The Wiesbaden manifesto is a document written and signed by members of the Monuments, Fine Arts and Archives (MFAA) organization rejecting the plundering and removal of cultural items as spoils of war. The Allies created special commissions, such as the MFAA, to help protect famous European monuments from destruction, and after the war, to travel to territories previously occupied by the Germans to find Nazi art repositories. The allies found these plundered artworks in over 1,050 repositories in Germany and Austria at the end of World War II. The book The Safekeepers: Memoir of the Arts at the End of World War II by former Capt. Walter I. Farmer of the United States Army Corps of Engineers during World War II, chronicles the recovery of and restitution of discovered hidden loot of the Nazi plunder, that were stolen from museums, private collections and libraries and individual Jewish emigrants and death camp prisoners.

In summer 1945, Capt.

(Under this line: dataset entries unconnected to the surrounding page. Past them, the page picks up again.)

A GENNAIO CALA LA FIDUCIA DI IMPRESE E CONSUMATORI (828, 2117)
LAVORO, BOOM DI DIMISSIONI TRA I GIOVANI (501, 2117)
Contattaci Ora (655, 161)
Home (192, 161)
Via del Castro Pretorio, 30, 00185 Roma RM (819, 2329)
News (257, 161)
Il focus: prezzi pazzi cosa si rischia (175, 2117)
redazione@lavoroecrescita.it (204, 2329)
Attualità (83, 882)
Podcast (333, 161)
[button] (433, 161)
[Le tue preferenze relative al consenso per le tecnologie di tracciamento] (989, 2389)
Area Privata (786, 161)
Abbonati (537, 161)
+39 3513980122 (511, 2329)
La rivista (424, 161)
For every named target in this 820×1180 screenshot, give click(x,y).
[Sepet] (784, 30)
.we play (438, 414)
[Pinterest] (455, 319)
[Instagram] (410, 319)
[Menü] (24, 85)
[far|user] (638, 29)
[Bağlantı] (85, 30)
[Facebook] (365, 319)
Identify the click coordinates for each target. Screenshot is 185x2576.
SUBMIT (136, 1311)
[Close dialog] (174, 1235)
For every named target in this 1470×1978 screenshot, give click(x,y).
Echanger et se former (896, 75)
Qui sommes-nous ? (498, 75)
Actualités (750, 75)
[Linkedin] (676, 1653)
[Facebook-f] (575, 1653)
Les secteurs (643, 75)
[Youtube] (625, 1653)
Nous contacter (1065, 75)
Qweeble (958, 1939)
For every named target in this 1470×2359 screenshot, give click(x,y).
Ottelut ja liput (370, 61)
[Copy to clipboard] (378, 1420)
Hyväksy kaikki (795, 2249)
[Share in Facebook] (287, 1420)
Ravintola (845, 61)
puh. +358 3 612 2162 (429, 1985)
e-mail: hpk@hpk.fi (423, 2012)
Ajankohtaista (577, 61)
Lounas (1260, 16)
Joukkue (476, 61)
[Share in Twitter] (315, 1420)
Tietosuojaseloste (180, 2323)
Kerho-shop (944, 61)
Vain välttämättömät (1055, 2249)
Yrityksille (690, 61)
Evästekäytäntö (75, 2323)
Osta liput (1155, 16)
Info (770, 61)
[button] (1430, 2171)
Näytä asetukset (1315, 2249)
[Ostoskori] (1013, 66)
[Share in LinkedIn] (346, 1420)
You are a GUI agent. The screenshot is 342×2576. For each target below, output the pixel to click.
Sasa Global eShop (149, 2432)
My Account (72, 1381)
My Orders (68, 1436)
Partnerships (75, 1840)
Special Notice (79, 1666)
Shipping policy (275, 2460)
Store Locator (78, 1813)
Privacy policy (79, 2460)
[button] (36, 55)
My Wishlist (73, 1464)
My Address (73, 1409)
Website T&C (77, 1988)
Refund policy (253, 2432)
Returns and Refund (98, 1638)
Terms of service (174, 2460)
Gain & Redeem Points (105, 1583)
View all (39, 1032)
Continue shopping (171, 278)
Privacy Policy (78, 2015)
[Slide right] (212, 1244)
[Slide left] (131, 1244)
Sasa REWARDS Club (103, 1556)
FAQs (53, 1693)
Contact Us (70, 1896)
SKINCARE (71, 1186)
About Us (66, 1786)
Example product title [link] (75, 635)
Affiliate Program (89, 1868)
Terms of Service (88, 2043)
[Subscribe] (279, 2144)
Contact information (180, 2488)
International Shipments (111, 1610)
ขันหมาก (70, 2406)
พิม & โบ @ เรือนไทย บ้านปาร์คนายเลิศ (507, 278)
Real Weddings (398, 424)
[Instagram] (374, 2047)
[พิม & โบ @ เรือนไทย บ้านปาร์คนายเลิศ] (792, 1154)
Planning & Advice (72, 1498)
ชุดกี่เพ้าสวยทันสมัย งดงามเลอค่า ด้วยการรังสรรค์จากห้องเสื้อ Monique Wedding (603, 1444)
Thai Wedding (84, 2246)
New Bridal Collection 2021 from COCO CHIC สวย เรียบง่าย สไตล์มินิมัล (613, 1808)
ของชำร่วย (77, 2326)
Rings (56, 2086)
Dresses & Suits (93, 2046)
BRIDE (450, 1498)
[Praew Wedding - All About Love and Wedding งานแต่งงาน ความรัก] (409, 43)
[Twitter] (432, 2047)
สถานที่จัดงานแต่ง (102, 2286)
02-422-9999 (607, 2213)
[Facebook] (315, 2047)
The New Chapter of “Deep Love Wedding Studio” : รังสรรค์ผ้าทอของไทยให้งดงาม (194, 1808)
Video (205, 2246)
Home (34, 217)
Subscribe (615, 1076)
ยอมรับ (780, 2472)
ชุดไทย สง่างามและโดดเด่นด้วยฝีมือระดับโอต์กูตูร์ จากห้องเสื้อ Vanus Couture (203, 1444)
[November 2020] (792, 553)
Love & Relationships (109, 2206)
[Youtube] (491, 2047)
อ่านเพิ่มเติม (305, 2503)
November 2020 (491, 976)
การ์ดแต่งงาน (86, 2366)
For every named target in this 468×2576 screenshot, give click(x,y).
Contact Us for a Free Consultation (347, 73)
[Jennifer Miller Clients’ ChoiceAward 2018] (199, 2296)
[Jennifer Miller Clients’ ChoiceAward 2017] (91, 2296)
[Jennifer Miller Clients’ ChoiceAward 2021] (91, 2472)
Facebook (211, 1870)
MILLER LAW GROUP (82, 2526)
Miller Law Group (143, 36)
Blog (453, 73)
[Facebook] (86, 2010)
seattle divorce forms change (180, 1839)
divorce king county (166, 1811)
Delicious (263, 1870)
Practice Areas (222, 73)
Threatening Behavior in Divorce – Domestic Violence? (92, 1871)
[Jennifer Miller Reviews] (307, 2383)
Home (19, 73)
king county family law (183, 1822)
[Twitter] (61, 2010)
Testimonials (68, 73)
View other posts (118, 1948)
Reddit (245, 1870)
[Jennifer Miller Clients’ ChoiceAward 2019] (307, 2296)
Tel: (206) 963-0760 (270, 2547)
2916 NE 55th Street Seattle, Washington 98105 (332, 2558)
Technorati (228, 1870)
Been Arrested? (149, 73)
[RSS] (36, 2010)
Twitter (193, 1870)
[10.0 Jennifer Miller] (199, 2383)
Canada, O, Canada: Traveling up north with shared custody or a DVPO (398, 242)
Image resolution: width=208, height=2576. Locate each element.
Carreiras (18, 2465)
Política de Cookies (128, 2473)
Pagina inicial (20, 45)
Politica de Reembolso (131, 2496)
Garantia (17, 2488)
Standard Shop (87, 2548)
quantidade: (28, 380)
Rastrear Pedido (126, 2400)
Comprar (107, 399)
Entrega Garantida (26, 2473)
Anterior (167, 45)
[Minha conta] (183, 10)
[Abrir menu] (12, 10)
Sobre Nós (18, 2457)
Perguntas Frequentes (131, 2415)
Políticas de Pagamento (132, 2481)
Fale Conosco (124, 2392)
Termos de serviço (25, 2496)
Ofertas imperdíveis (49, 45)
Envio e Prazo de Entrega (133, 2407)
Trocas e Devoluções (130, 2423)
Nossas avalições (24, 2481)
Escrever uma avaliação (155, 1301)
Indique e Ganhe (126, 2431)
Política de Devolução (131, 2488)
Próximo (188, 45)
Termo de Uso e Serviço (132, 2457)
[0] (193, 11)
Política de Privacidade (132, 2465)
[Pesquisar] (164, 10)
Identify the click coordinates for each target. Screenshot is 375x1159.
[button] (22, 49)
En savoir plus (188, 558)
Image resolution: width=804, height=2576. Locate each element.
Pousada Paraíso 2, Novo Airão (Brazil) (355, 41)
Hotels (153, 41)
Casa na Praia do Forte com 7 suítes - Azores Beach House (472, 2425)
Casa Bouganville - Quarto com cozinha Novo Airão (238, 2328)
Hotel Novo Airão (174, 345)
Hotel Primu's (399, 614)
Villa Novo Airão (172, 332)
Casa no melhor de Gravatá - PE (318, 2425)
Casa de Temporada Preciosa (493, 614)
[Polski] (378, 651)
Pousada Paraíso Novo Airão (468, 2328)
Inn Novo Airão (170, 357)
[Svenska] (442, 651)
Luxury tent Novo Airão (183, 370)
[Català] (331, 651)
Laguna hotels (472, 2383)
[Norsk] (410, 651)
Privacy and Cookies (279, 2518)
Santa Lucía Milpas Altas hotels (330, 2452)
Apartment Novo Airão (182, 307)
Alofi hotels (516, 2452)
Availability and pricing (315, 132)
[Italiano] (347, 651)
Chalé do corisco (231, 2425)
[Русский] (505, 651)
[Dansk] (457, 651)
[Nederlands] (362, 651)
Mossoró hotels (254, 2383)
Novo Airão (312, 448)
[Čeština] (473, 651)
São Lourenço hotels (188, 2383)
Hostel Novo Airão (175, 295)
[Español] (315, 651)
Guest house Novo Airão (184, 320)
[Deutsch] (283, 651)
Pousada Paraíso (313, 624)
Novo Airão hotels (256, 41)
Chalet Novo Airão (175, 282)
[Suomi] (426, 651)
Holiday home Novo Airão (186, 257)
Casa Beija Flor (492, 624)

Walter Farmer became the collecting point's first director. The first shipment of artworks arriving at Wiesbaden included cases of antiquities, Egyptian art, Islamic artifacts, and paintings from the Kaiser Friedrich Museum. The collecting point also received materials from the Reichsbank and Nazi looted Polish liturgical collections. At its height, Wiesbaden stored, identified, and restituted approximately 700,000 individual objects, including paintings and sculptures. The collecting point not only cataloged and restitututed items, but also kept them away from the Soviet Army and wartime reparations.

When his superiors ordered that he send to the U.S. 202 German-owned paintings in his custody, Capt. Farmer and 35 others who were in charge of the Wiesbaden collection point gathered to draw up what has become known as the Wiesbaden Manifesto on November 7, 1945, declaring "We wish to state that, from our own knowledge, no historical grievance will rankle so long or be the cause of so much justified bitterness as the removal for any reason of a part of the heritage of any nation even if that heritage may be interpreted as a prize of war." Among the co-signers was Lieutenant Charles Percy Parkhurst of the U.S. Navy.

After three years of debate, U.S. President Harry S. Truman ordered that the paintings be returned to Germany in 1948.

Farmer received the Order of Merit of the Federal Republic of Germany in 1996.